Meg, after making a Creepy Date with Mel, hops in the shower in a nearby empty cabin. Yeah, that's always a formula for success in a slasher film. Sure enough, here comes someone with a knife, who slices a deep line right down Meg's back. Guess no date with Mel.
Later, at another dance, Paul tries again to reconcile with Angela. She tells him to meet her at the beach, and Paul is excited. Meanwhile, in another part of the camp, the little kids are attempting to have a night in the woods, but a couple of them can't handle the big, bad outdoors and want to go back. When the counselor returns to the campsite, he finds the ones left behind filleted in their sleeping bags. And let's not forget Judy, who dies a death by curling iron. It is implied that said curling iron is introduced to a body part better left unsaid. Ouch.
Meg's body is found, and Mel goes off the deep end. He pulls Ricky into the woods and bludgeons him into oblivion, leaving him for dead. Right about then, the real killer finds Mel and fires an arrow into his Adam's apple. There, now Mel can drool over Meg in the afterlife, if there's a special room there for creeps.
Oblivious to the danger, Paul finally meets Angela on the beach. She's really opening up now, telling him she's ready to go swimming, which is a pretty big step given her fear of the water. Angela tells Paul to remove his clothing, which is the greenest of lights to the adolescent male.
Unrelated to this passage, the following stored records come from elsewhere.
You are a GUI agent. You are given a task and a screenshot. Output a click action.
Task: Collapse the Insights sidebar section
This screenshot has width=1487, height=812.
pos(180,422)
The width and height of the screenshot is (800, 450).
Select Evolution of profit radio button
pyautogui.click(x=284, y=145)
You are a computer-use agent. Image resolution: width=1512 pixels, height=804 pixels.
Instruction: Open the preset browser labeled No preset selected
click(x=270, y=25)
The camp's in a tizzy now with bodies coming out the faded woodwork. The search for others goes into the woods and to the beach, where two counselors find Angela, rocking back and forth and humming a sweet little tune. Paul's head is in her lap. Literally. Paul's head is in her lap. Here, we're treated to a flashback. Turns out this isn't really an Angela...it's Peter, who survived the boat accident at the beginning. Aforementioned kook-on-wheels Martha decided she didn't want to raise another boy, so made Peter into Angela, her new "daughter."
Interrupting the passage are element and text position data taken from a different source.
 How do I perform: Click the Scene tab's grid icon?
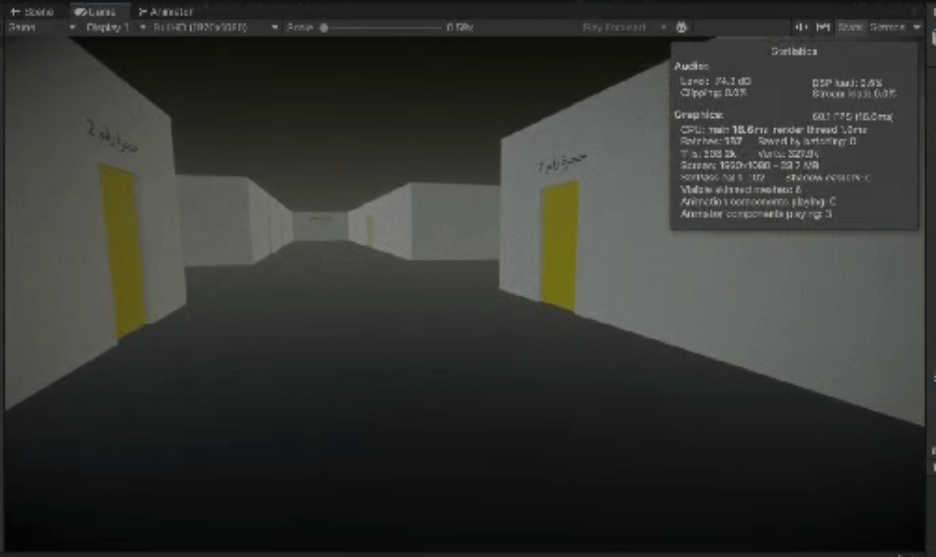(15, 11)
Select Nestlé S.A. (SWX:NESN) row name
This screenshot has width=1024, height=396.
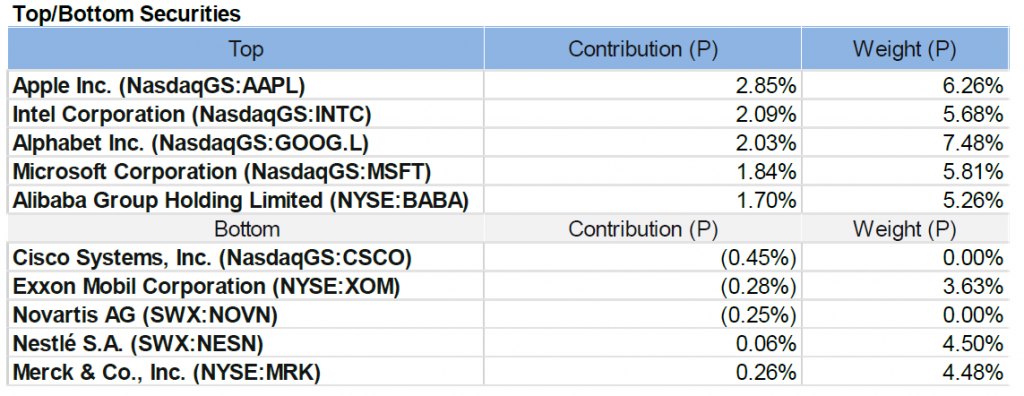138,344
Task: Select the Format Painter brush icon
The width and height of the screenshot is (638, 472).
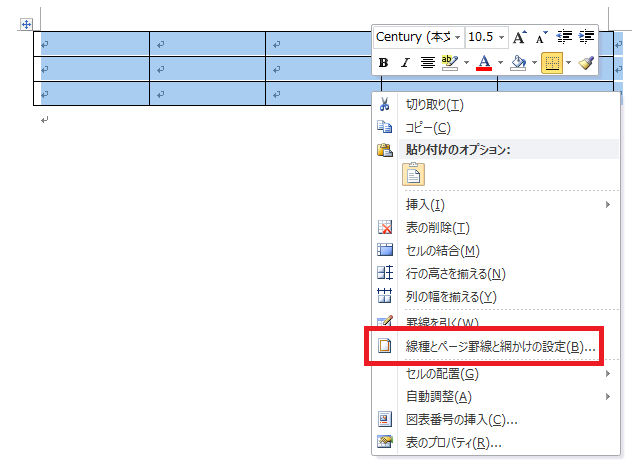Action: [x=587, y=63]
Angela finally stands and reveals herself...himself...in full, unseeable glory. The expression on Angela/Peter's face is so wonderfully disturbing, that will actually haunt you more than the full body shot, trust me.
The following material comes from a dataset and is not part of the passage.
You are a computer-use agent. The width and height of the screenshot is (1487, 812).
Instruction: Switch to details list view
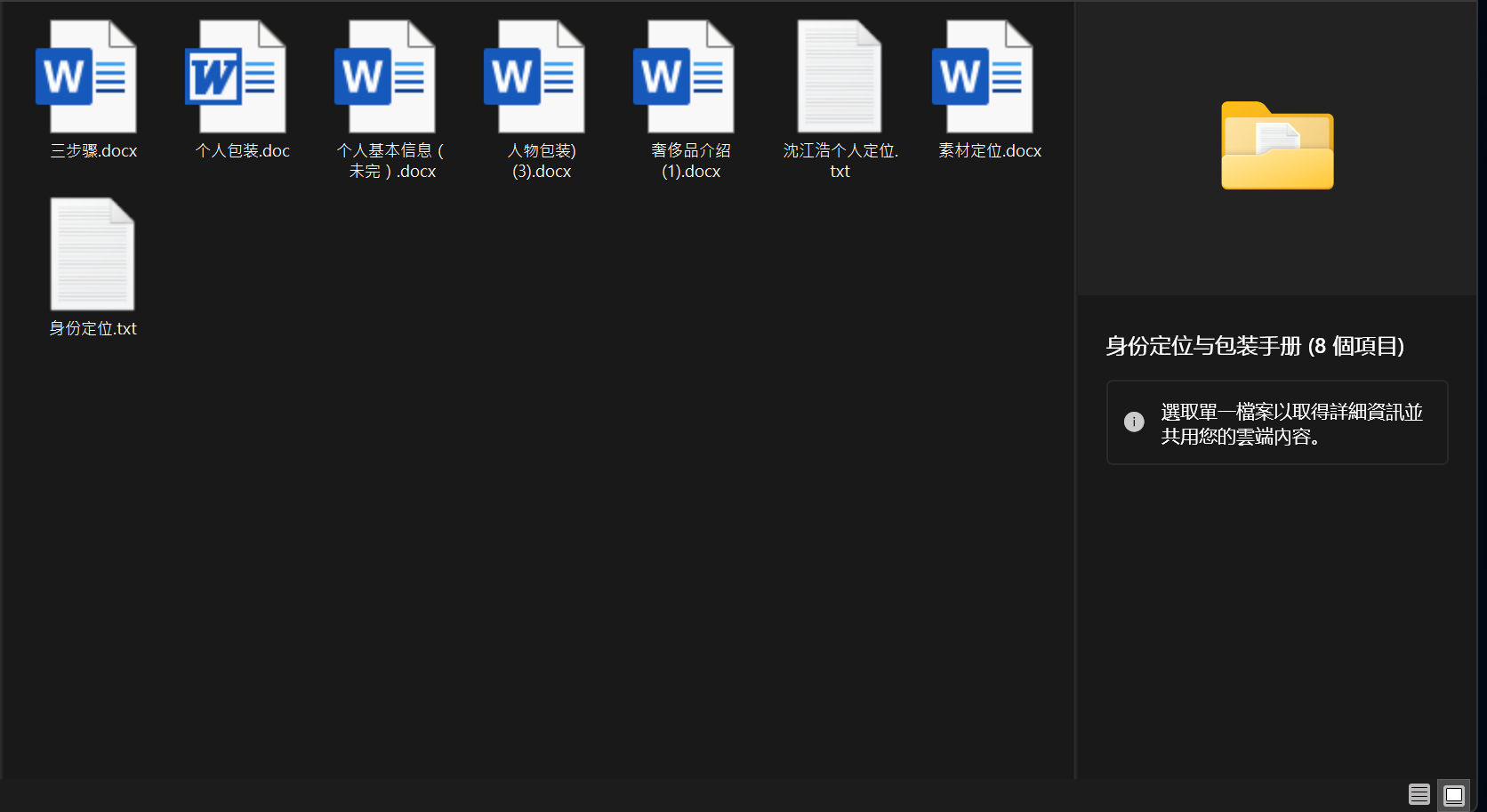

Sleepaway Camp is over-the-top glee that approaches parody, but doesn't quite cross over into that territory. That's a fine line to walk. Felissa Rose is, I think, brilliant as Angela. At one point, bully Meg is practically driven to hysterics because Angela won't respond to her needling. Angela just...stares. Big, dark eyes just unwavering. Every emotion is subtle from the introversion to the brink of madness and beyond. Well done, Felissa, well done. I'm glad to know she's still very active, as shown on her website.
80's slashers were a special breed. Special enough to deserve its own genre label. This movie was a trip - every line was delivered with such relish. I'd call it overacting, but hell, you can't blame them. It seemed like the cast was having a good time.
And how could you not in those shorts?